I want more people drinking wine and therefore applaud all efforts to get more folks to do so. But please don’t be dogmatic about it.
A lot of high end Burgundy fits that criteria, as I’ve said. So would some high end Bordeaux. But natural wine enthusiasts don’t think of those wines as natural or call them natural wine, and one of the (many) reasons is that those producers don’t want them to be called natural wine. But another is that they’re not cool and don’t fit; imagine trying to order a glass of Cheval Blanc at 10 Bells or a bottle of Dujac at Vivant 2. You glibly responded that you don’t own any DRC, so don’t know how it’s made. I don’t own any DRC either, but I’m quite prepared to engage with wines on their own merits, whether “natural” or not. If you are not aware of how high end Burgundy is made, perhaps you should look into the matter before suggesting the issue is “just about winemaking”. When I started visiting Burgundy on a regular basis I was struck how similar the winemaking at so many high end Domaines was to some of the more natural producers I’d visited or spoken to.
But this is all beside the point - we don’t need to figure out the technical definition of “natural wine” on this thread, because it’s not relevant. Many people have their definition, and like Kipling said, there are sixty and nine ways of making tribal lays and all of them are right. (The only rule of wine is that people should drink what they like.) If you want to argue with people as to what makes wine natural, that’s great, but to me what’s important is the wine in the glass.* But this thread was started specifically to discuss the wine industry, and for these purposes, “natural wine”, both in terms of bars and stores, is not about the winemaking - it’s about the aesthetic and the self selection. You should read the article, which makes this distinction quite clear, and is consistent with my experience over many years. You keep talking down to me as if I haven’t engaged with natural wine, but I have, over many, many years.
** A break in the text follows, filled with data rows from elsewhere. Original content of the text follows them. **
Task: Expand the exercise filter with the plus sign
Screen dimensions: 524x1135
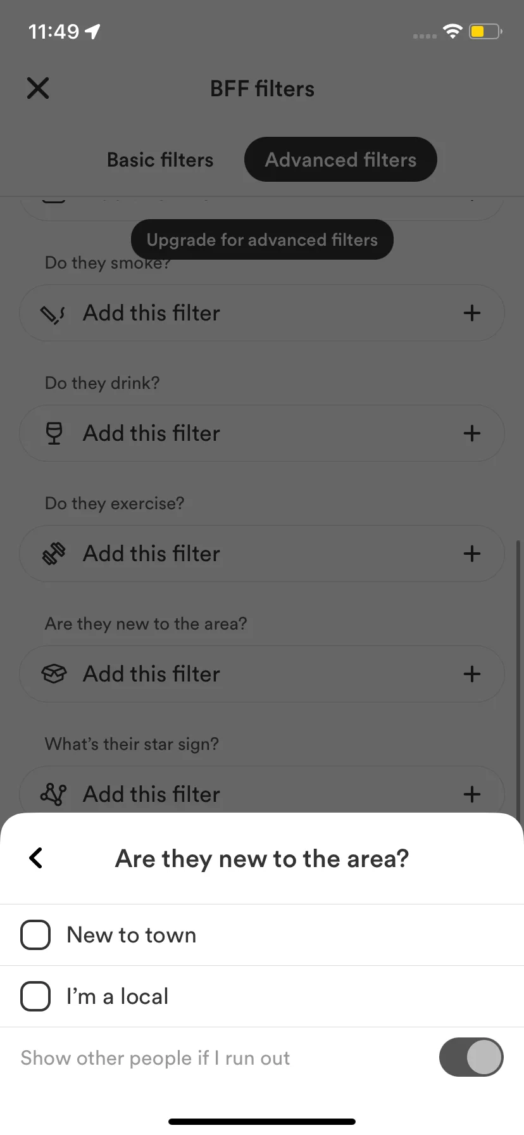Action: (472, 554)
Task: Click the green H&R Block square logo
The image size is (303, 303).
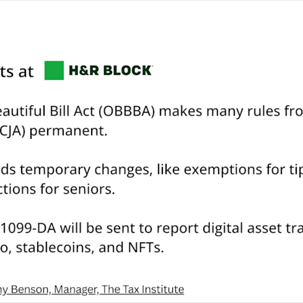Action: 54,70
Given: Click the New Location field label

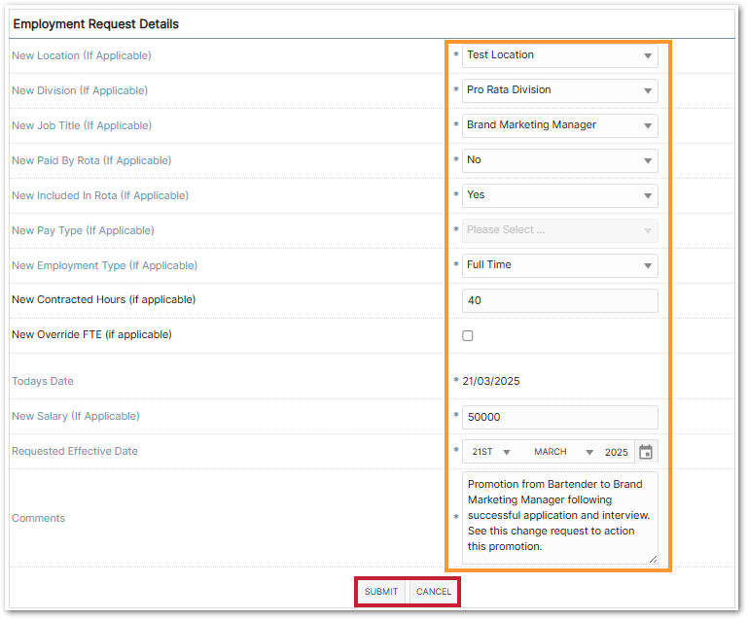Looking at the screenshot, I should tap(81, 55).
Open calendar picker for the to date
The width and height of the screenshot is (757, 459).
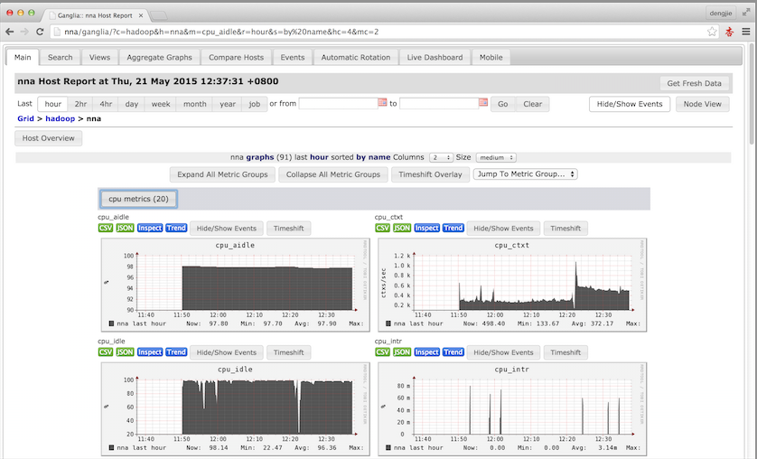pyautogui.click(x=483, y=102)
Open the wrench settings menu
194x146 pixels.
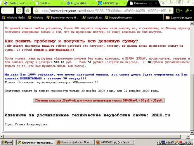[x=188, y=11]
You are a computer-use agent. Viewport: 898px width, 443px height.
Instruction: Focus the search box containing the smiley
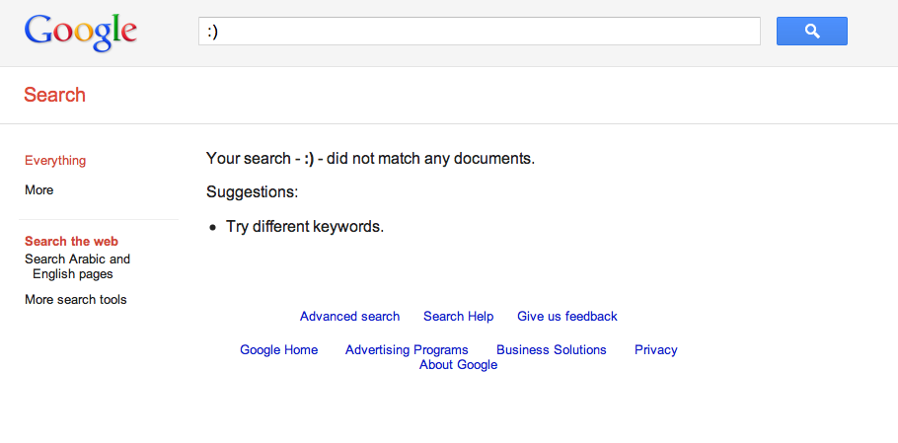480,31
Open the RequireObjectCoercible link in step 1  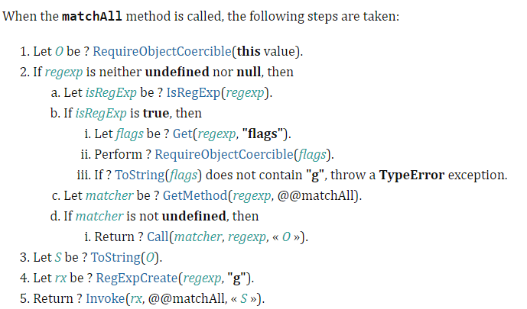pos(162,51)
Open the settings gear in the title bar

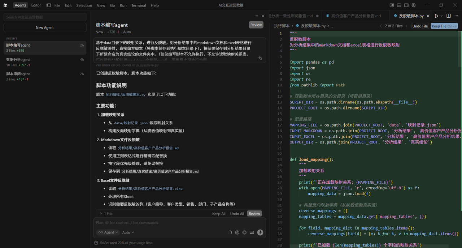[414, 5]
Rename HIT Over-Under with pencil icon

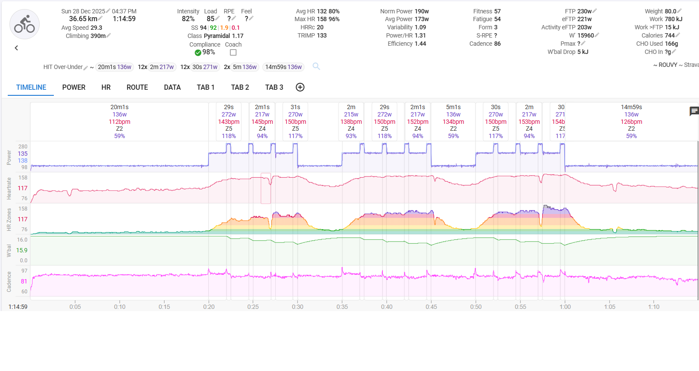click(86, 68)
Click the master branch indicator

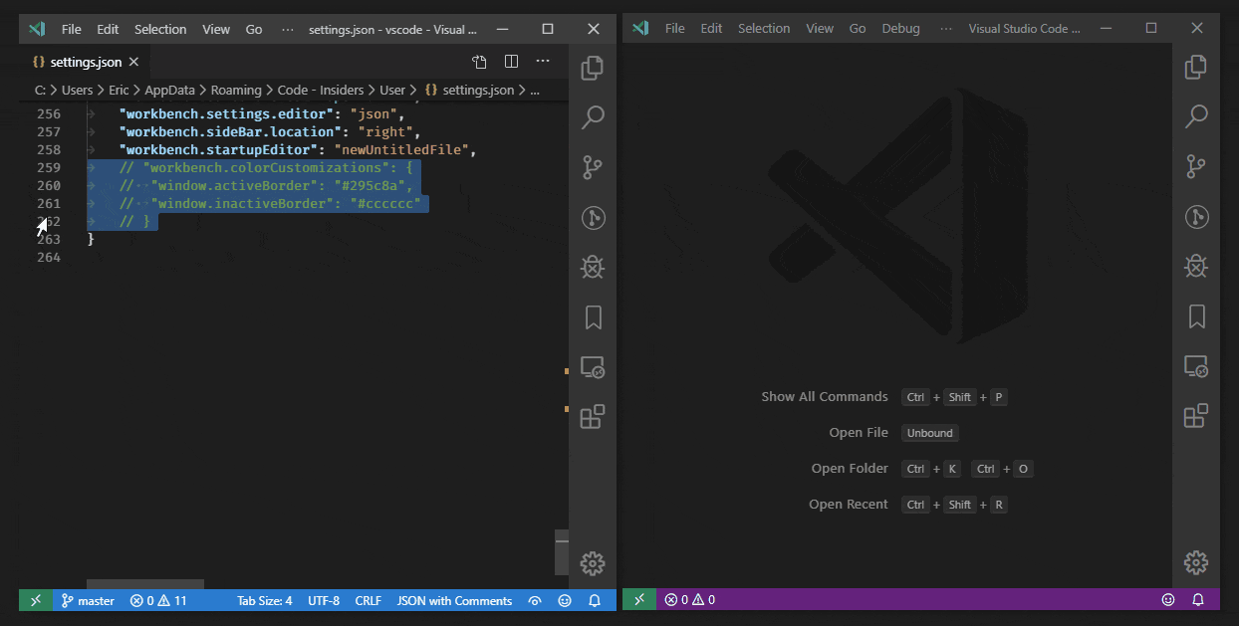click(88, 600)
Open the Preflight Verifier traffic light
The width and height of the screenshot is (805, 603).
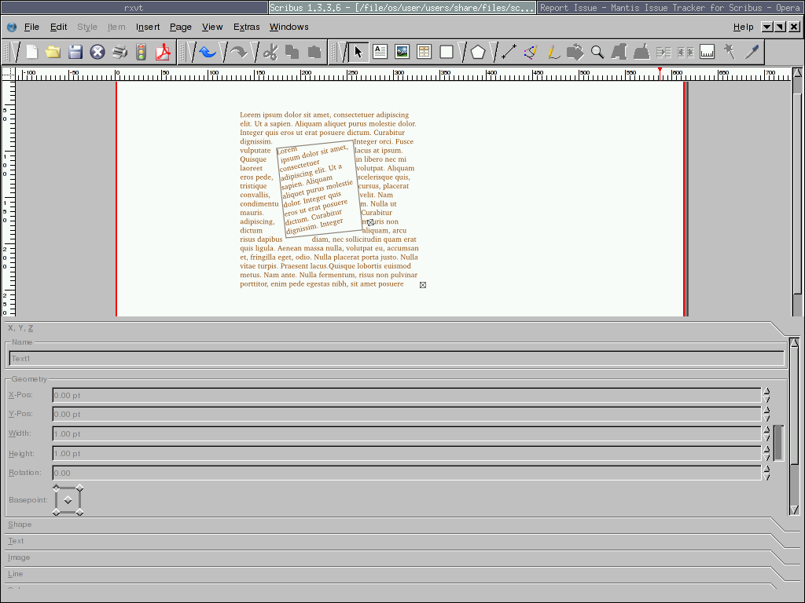click(x=142, y=53)
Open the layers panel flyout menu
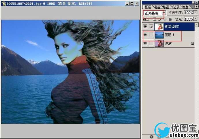The width and height of the screenshot is (199, 139). 197,7
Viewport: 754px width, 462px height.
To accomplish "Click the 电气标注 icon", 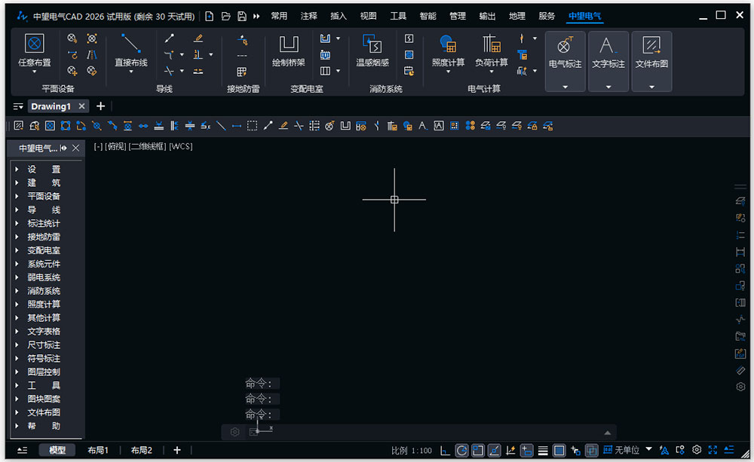I will 565,46.
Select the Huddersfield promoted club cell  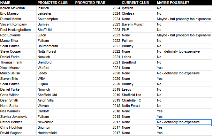56,133
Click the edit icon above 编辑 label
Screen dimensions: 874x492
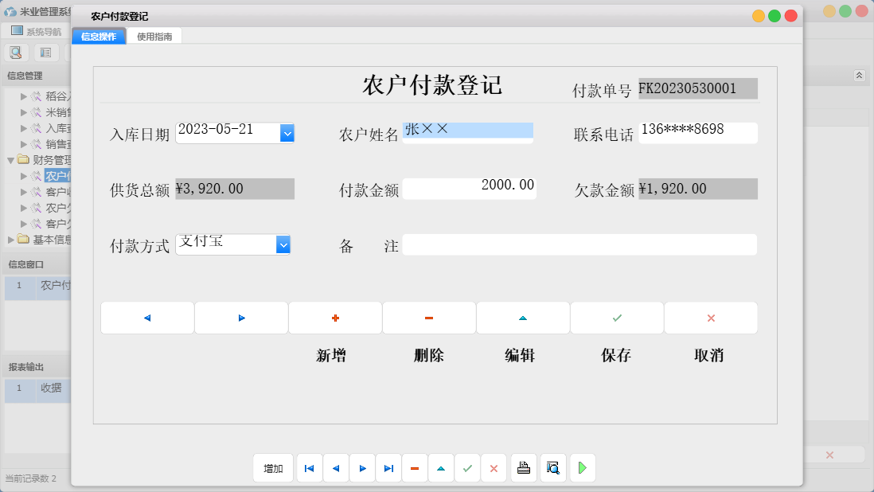[523, 318]
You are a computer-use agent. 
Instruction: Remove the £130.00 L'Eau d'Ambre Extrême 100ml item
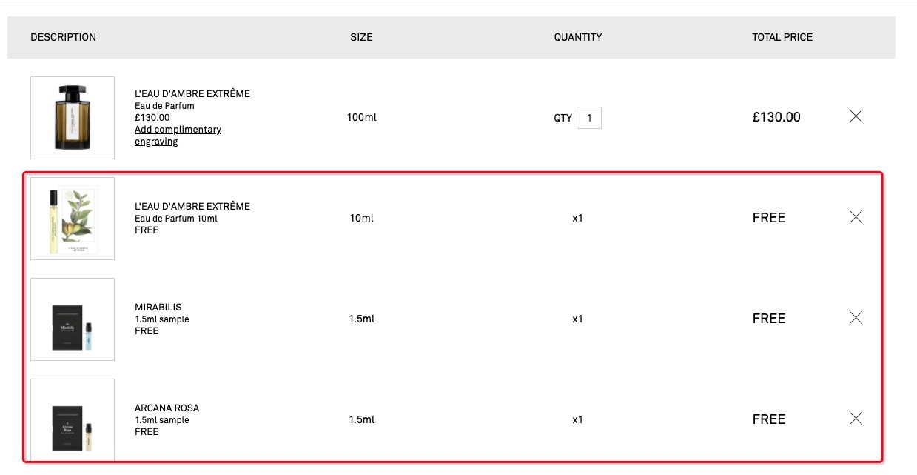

I’ve been to a reasonable number of natural wine fairs (including RAW, and I don’t think the wines are as bad as some others here), I’ve drunk a lot of the natural producers mentioned here, visited some of them, talked to them about sulfur - it’s interesting!
And yes, it’s a specific and self selecting niche, and it has grown moreso over the past decade as it has become a category of wine**. Consider Pacalet - the wines are consistently present on so many natural wine bar/restaurant lists, and yet his winemaking isn’t meaningfully different than that of many top Burgundy producers. But he leans into the designation, while they actively lean away from it. How is his winemaking significantly different than, say, Jean-Marie Fourrier? (I had a very amiable discussion about this with Alice Feiring.) That DRC is natural wine isn’t actually a joke - they’re organic, low intervention wines (and use horses to plow the vines). I don’t own any DRC either, but I don’t brag about being ignorant of the winemaking. I don’t own any Foillard either, but I also know how it’s made.
An even more stark (no pun intended) example would be Roederer and Collin. Both are brilliant producers, but one is considered acceptable from a natural wine perspective (it is on some of the most obscure natural wine lists imaginable in NYC) while it would be crazy to imagine Cristal being served at those restaurants. And yet, Cristal is 100% grower champagne that is made biodynamically - if you haven’t heard Jean-Baptiste Lecallion talk about the challenges of converting Roederer to biodynamics and his passion for the project, I can’t recommend it highly enough. But that’s not how Cristal positions itself and it’s not how people who drink natural wine see it, and so it’s not on any natural wine list in Paris or NYC. You might respond that what really matters is how Cristal is made***, and I would refer you to the discussion above. The point is not whether you, Lasse, think of Cristal as natural wine - that’s an argument you are welcome to have with people who care about the natural wine designation from a winemaking perspective (I don’t care, I just think it’s a great wine). For purposes of this discussion, the question is whether it falls into the “natural wine” category, and the easiest way to determine the answer is whether it is served in the many popular (and fun!) natural wine bars in NYC, Paris, London, Barcelona and Tokyo.
*FWIW, I find the arguments over what natural wine actually is thoroughly boring, because what matters is the wine in the glass not how to designate it. I leave it to the adherents of natural wine to argue what the proper level of sulfur is, it’s just not important to me. These arguments are like intra-Marxist debates - vicious, irrelevant and often in service of inferior products. As Anselme Selosse has said, the making of wine is an inherently unnatural process anyway.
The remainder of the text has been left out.